TFX pipeline templates make it easy to get started with pipeline development by providing a prebuilt set of pipeline definitions that you can customize for your use case.

In this tutorial, we mainly follow the instructions provided by this excellent TensorFlow tutorial: Building a TFX Pipeline Locally to build a TFX pipeline.

To complete this tutorial, you need the following environment:

Code editor (e.g., Visual Studio Code)
Anaconda
Virtual Anaconda environment (preferably named "tf") with:
- TensorFlow
- TensorFlow Extended

Furthermore, you should be aware of pathing differences between macOS, Windows and Linux:

macOS: /Users/username/...
Windows: C:/Users/username/...
Linux: /home/username/...

We first need to set up our environment and create new folders:

On Windows open the Start menu and open an Anaconda Command Prompt. On macOS or Linux open a terminal window.
Activate the virtual Anaconda environment (in my case "tf"):

conda activate tf

Create a project folder tfx-taxi with mkdir (make directory):

mkdir tfx-taxi

Create a sub-folder inside tfx-taxi called output. Therefore, we first need to change directory (cd) into the tfx-taxi directory:

cd your-path-to-txf-taxi

On my machine, the command is cd /Users/jankirenz/tfx-taxi.

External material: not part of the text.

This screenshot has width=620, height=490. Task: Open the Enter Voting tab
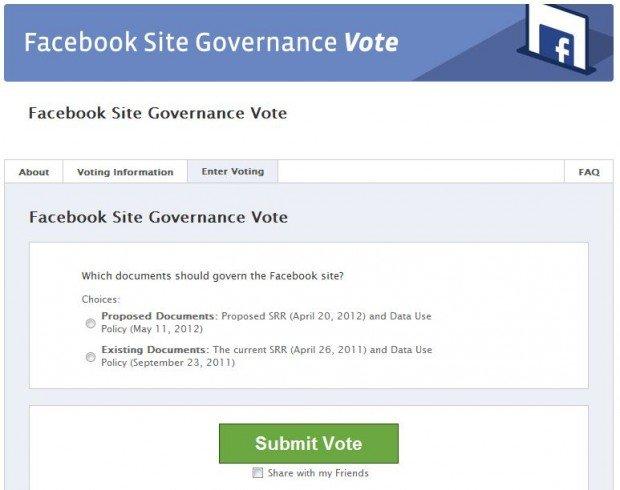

Create the new sub-folder output:

mkdir output

Create a copy of the pipeline template

In the next steps, we use the TFX command-line interface (CLI) which is a part of the TFX package. All commands start with tfx.

First, we use tfx template which are commands for listing and copying TFX pipeline templates.

List the currently available TFX pipeline templates:

tfx template list

We copy the taxi template to our local machine (you have to change the following code):

tfx template copy --model=taxi --pipeline_name=pipeline-taxi \
--destination_path=your-path-to-txf-taxi

Only change the entry for destination_path:

model: The name of the template you want to copy (we use the taxi template).
pipeline_name: The name of the pipeline to create (we call it pipeline-taxi).
destination_path: The path to copy the template into (you need to provide this information).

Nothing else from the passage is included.